__Exercise requirements__: Copy every line from the records below that holds the word "beside".
BEGIN Data in this exercise
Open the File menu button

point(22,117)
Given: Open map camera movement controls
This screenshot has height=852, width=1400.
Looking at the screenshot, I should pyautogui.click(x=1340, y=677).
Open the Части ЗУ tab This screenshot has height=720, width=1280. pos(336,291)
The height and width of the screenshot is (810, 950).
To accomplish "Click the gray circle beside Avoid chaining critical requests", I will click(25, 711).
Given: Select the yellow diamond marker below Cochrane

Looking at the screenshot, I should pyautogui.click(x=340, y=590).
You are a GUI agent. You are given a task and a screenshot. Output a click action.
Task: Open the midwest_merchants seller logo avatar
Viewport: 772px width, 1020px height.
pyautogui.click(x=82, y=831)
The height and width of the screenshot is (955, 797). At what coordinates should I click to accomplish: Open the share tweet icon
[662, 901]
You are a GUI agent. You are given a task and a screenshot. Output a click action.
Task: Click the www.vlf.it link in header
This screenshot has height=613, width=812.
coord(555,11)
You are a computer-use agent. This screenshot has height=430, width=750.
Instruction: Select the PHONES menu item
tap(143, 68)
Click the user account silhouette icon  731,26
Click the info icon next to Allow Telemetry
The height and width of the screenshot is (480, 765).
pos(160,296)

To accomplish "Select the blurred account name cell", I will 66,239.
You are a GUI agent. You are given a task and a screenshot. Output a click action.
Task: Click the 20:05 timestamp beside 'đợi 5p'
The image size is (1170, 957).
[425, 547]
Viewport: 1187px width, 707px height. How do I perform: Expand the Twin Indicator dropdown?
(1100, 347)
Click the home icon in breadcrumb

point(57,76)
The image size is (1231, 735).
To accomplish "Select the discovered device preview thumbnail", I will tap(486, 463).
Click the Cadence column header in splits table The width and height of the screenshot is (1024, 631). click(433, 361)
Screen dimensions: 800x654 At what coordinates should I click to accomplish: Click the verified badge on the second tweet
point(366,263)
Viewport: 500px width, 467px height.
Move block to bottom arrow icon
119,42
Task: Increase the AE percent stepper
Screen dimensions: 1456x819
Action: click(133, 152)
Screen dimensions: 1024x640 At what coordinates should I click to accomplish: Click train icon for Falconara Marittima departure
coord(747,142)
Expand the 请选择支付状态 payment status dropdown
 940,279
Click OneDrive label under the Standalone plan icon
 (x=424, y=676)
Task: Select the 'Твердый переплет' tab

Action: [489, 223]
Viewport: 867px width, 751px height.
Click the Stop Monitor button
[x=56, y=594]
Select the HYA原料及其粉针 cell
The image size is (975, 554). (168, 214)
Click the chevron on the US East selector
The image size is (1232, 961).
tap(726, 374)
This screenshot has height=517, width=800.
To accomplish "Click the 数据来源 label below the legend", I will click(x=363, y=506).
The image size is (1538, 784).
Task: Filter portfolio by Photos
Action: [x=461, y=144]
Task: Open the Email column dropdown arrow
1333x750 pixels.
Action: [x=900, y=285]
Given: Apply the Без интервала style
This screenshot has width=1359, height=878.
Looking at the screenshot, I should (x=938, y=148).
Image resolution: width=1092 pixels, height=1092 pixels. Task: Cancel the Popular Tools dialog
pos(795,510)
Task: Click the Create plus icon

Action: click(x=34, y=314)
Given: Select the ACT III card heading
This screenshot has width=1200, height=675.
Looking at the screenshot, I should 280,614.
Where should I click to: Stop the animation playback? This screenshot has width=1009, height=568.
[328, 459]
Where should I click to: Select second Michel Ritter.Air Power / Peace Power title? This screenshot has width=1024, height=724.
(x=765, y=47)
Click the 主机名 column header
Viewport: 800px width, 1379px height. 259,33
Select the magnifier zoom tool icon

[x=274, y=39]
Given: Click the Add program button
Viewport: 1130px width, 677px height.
END Data in this exercise
__Answer to the exercise__:
To accomplish "Click the gray circle beside Avoid chaining critical requests", I will click(25, 711).
Task: Click the 20:05 timestamp beside 'đợi 5p'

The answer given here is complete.